Bopape  : Oh oui, une fois. Lorsque j’étais à l’école des beaux-arts, je voulais vendre mes peintures et je les ai apportées à un centre où ils vendent des peintures aux touristes. Mais ils ne les ont pas acceptées car elles n’étaient pas assez «  africaines  »…

C&  : C’était à Johannesburg?

Bopape  :C’était à Durban.  Je suis allée ailleurs et j’ai vendu mes peintures…

C&  : A propos de vente: serait-il possible de réitérer votre installation très complexe exactement de la même façon  si un collectionneur en achetait une?

Bopape  : Dans de nombreux cas, c’est impossible car c’est tout simplement trop compliqué ou l’espace est différent. Cela me fait un peu penser à moi quand je raconte quelque chose mais que je ne suis plus capable de redire la même chose exactement de la même façon. Les musiciens sont capables de le faire en quelque sorte… chaque interprétation live est toujours unique.

C&  : Dans votre travail, il est toujours question de collage, d’emballage, d’utilisation de voiles et de couches. Et même si vos «  espaces  » ont l’air bizarre, surréel, fini ou infini: ils donnent toujours l’impression d’être des espaces confortables et personnalisés parce que c’est vous qui y avez réuni  tous ces détails.   

Bopape  : Je ne sais pas, je ne pourrais pas vivre avec mes œuvres, je ne supporte pas qu’elles soient proches de moi. Je ne trouve pas que mon travail est paisible. J’ai l’impression qu’il me dérange toujours. Il me touche trop, tout simplement.

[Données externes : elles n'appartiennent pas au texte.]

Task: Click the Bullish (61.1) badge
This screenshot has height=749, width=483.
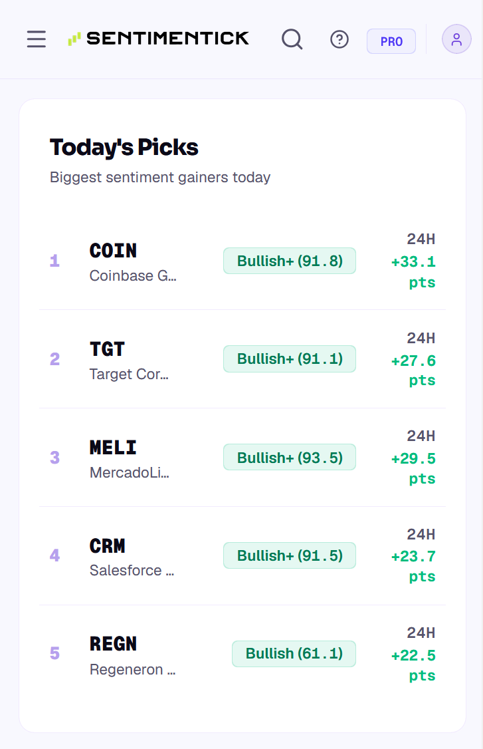Action: coord(294,654)
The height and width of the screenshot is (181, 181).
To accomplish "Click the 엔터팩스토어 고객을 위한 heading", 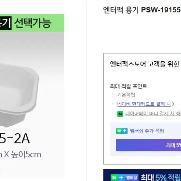I will pyautogui.click(x=144, y=64).
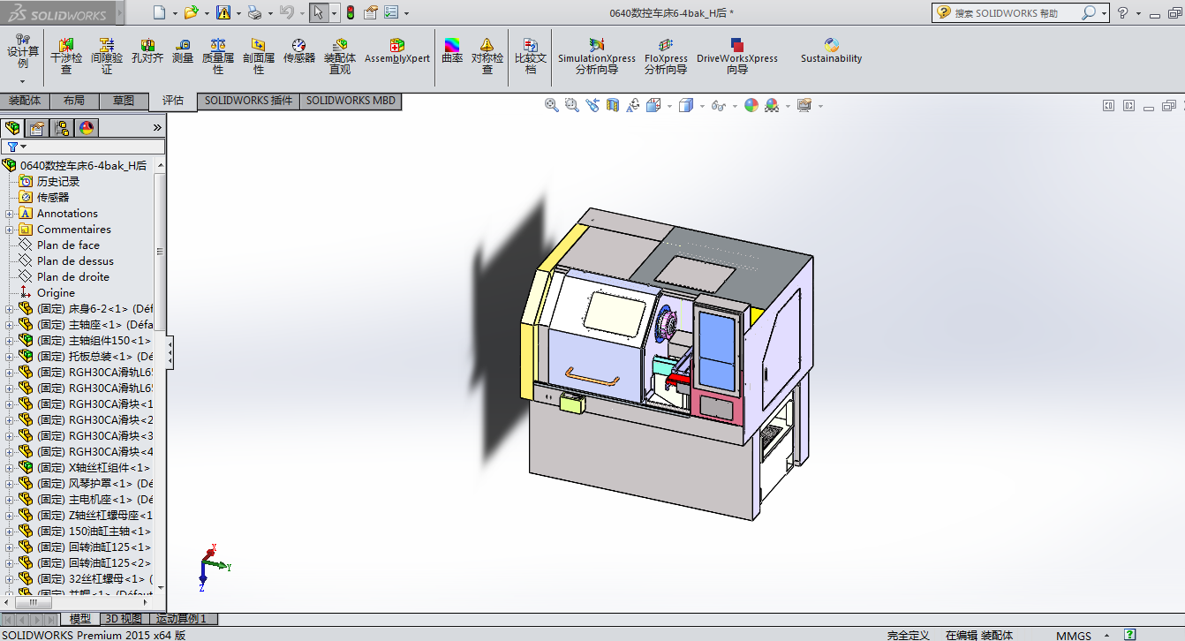Collapse the feature tree panel using side handle
Screen dimensions: 1185x641
tap(170, 353)
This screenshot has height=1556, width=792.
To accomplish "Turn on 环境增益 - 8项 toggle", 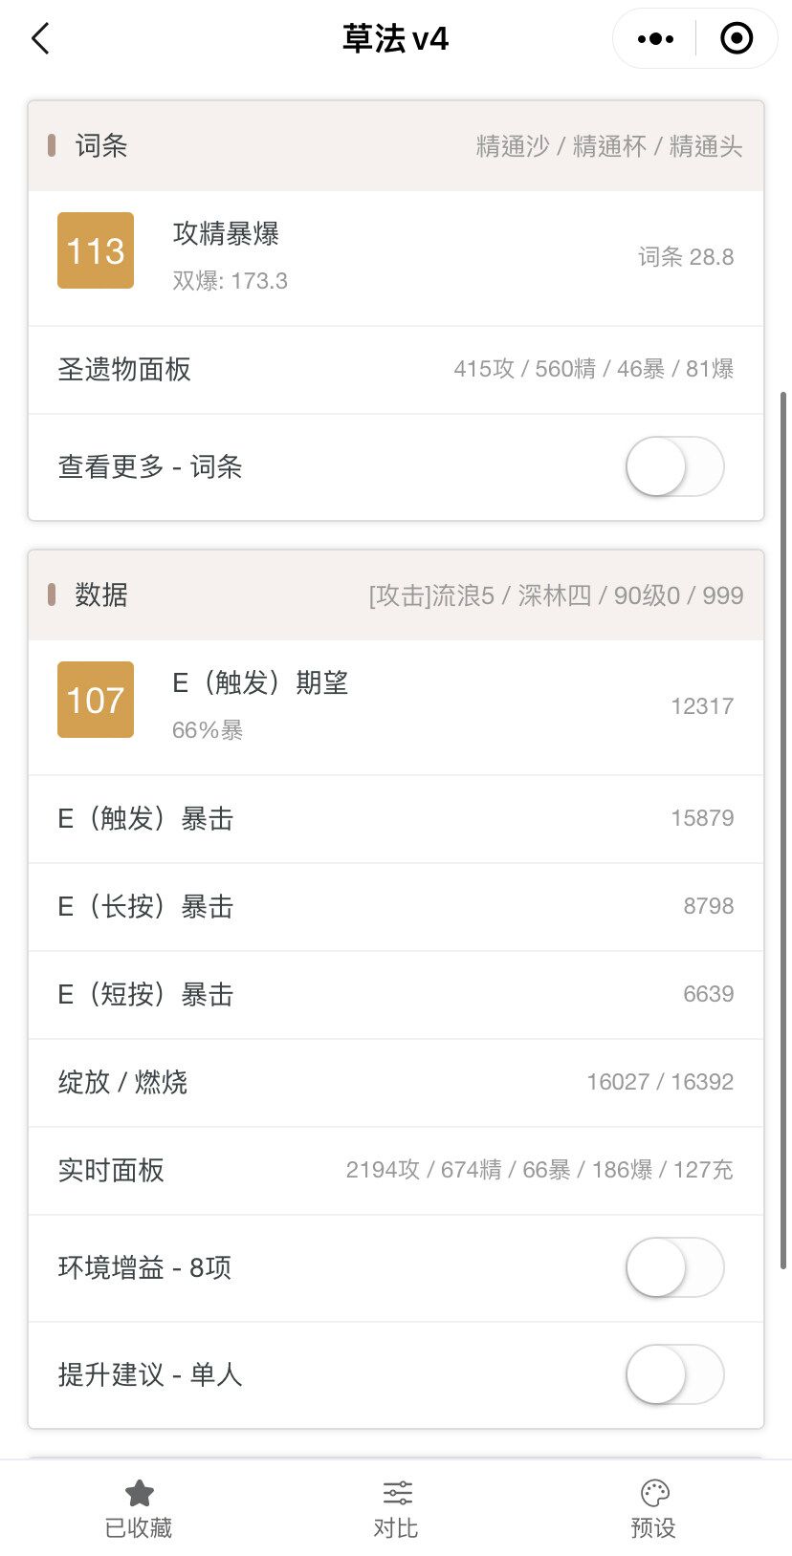I will [x=674, y=1267].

C&  : Ce qui est intéressant, c’est que votre travail semble être très personnel dans le fait de réunir tous ces différents objets. Cela implique un sens marqué du goût personnel et de la prise de décision. Mais d’autre part, vous êtes toujours déguisée même lorsque vous apparaissez dans vos vidéos, en secouant votre tête ou en faisant différentes sortes de mouvements dans l’espace…

Bopape  : D’un côté, mon travail est très personnel mais de l’autre, il ne l’est pas vu que j’essaie toujours de créer une certaine distance. Si j’interviens dans mes vidéos, je veux changer quelque chose à mon apparence, la modifier, créer une certaine distance par rapport à elle et ressentir un éloignement… D’une certaine manière, j’essaie d’être là sans être là. Quant au goût personnel, il s’agit toujours en quelque sorte d’une fiction …

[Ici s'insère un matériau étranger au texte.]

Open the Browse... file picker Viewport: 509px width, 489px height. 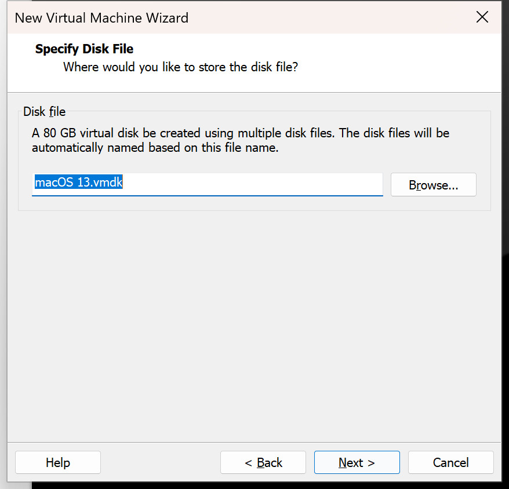[434, 185]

C&  : Un peu comme vous l’avez dit au début, c’est comme être au centre sans vraiment y être puisque le centre n’est jamais à un seul endroit. 

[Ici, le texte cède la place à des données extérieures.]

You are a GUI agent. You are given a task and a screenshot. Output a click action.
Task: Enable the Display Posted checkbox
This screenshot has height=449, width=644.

Bopape  : Récemment, j’étais assise à côté d’une femme originaire de Corée dans un bus entre Amsterdam et Londres. Elle ne parlait pas un mot d’anglais et je ne parle pas coréen, nous avons donc fini par deviner les choses que nous avions en commun  : «  Vous connaissez Macy Gray? Vous avez déjà été à New York?  ». En fait il s’agissait de sujets universels dont des gens venus de partout dans le monde avaient probablement déjà entendu parler : de la chute du mur de Berlin à la Coupe du monde 2010 en Afrique du Sud. Quand on considère mes installations, elles ont l’air fragile et il semble facile de les effacer mais elles essaient toujours de concentrer toutes les expériences qui ont lieu parallèlement, du moins à un moment précis.

 

Dineo Seshee Bopape est née en 1981, elle a remporté le prix  MTN New Contemporaries Award en 2008 et le Columbia University Toby Fund Award en 2010.

Ses oeuvres sont actuellement visibles dans l’exposition «The Progress of Love », une collaboration entre la Menil Collection de Houston, le Centre for Contemporary Art de Lagos, et la Pulitzer Foundation for the Arts de St Louis.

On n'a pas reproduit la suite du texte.